Une Fête des mères politiquement incorrecte pour les Serial Mothers

Par @Culturebox
Publié le 25/05/2013 à 10H25
Les livres pas mièvres à offrir pour le fête des mères

Les livres pas mièvres à offrir pour le fête des mères

© culturebox

Recevoir un collier de nouilles ou un poème pour la Fête des mères, c'est attendrissant. Mais si les plus grands enfants préfèrent jouer les incorrects avec leurs mamans, ils peuvent leur offrir le 26 mai des livres anti-mièvrerie comme "Serial Mother" ou "Mères Anonymes".

"Avant, j'aimais les colliers de diamants, maintenant je mets des colliers de nouilles", s'amuse Jessica Cymerman dans "Serial Mother" (Stock), livre désopilant plein d'autodérision sur la manière dont les serialkids font tourner leurs mères en bourrique. "Le plus dur, c'est les 25 premières années, va", rassure-t-elle. Dans ses billets d'humeur revigorants, suivis de petits conseils déjantés, l'auteure raconte: "les dix façons de rater sa nuit d'amour" avec le  serialfather ("maman, pourquoi tu cries ?", "maman j'ai fait caca !"...), "Noël  depuis que je suis mère", "les idées reçues qui me saoulent", "le jour où on se met à parler franglais pour ne pas être compris des enfants"... Sans compter les poussettes hostiles, la fin des grasses matinées et des sorties impromptues. Ne pas oublier que nos enfants sont merveilleux, bien sûr, ajoute la journaliste qui tient le blog serialmother.fr et a cofondé le site de baby-sitting Yoopies.fr.
 
Place à l'irrespect dans le pamphlet de Lisa Heme "La DéFête des mères"  (Les 2 encres), qui décortique avec un humour cruel et cocasse les dérives de  certaines mères, entre mission sacrée et démission totale. "Arrêtons de béatifier toutes les mères, cessons de tolérer leurs nuisances répétées", dénonce l'auteure, elle-même mère et grand-mère, en égrenant témoignages et portraits.

La galère des mères en BD

Devenir mère, c'est épanouissant, disent les magazines féminins, les copines et la famille. "Tu parles !", s'écrient les héroïnes de la BD "Mères Anonymes" (Dargaud).

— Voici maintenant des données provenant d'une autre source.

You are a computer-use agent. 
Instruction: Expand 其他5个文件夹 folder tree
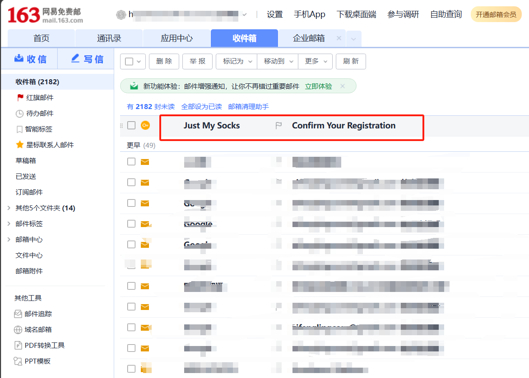coord(9,208)
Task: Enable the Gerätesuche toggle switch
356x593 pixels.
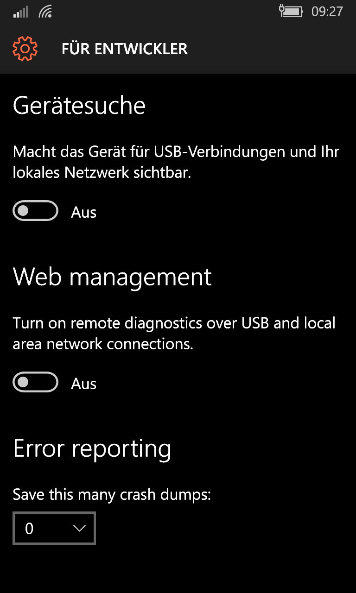Action: point(35,211)
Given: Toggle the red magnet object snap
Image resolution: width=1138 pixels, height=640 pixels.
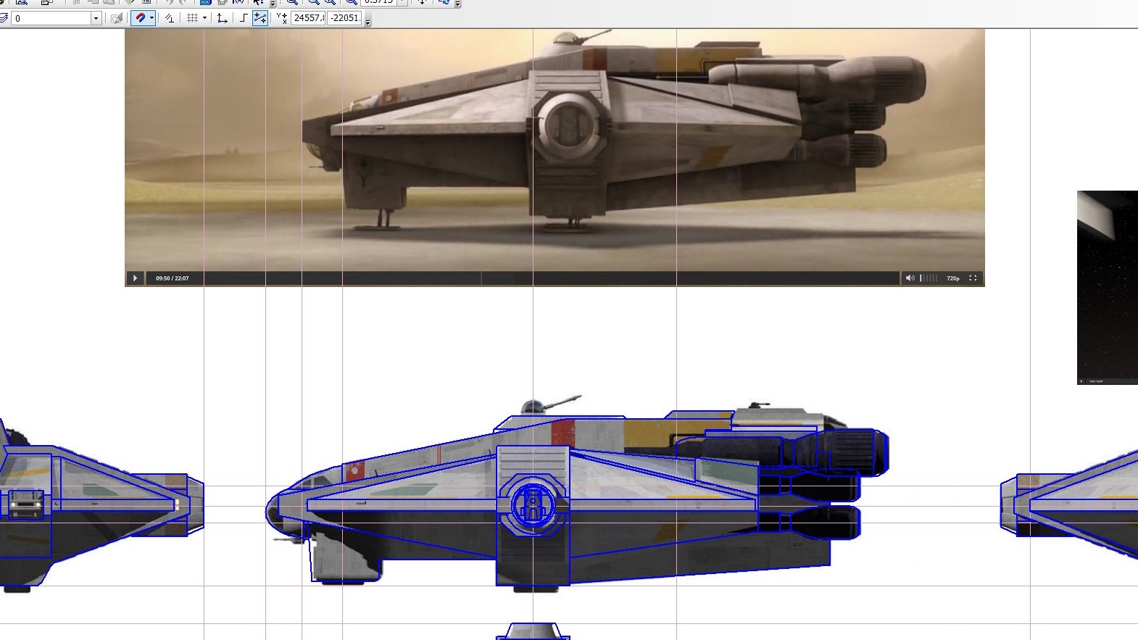Looking at the screenshot, I should click(x=140, y=18).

Aux Mères Anonymes, groupe de parole pour mamans dépassées, que les initiées appellent M.A, à la façon des Alcooliques Anonymes, les femmes  témoignent de leur galère... Ainsi, l'une d'elle reconnaît que sa progéniture "commence à lui faire peur". Gwendoline Raisson et Magali Le Huche détricotent avec humour et tendresse les clichés sur la maternité au fil de vrais faux-témoignages dans lesquels beaucoup de mères se reconnaîtront.

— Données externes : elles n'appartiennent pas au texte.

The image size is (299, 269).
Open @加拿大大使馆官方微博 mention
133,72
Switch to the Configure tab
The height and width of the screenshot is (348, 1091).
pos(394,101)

Si vous vous réveillez un matin en réalisant que vous êtes devenue la mère que vous ne vouliez pas être, Christine Lewicki et Florence Leroy proposent de vous transformer en modèles de zénitude en 21 jours dans "J'arrête de râler sur mes enfants" (Eyrolles).

"Mari idéal" 

Et comme il peut y avoir des pères (fêtés mi-juin) dans le paysage, la BD autobiographique, "Une semaine sur deux, tome 2. Je suis ton père" de Pacco  (Fluide glacial), dédramatise avec malice et tendresse le quotidien parfois  rocambolesque de l'auteur, père un peu geek de Maé, 7 ans.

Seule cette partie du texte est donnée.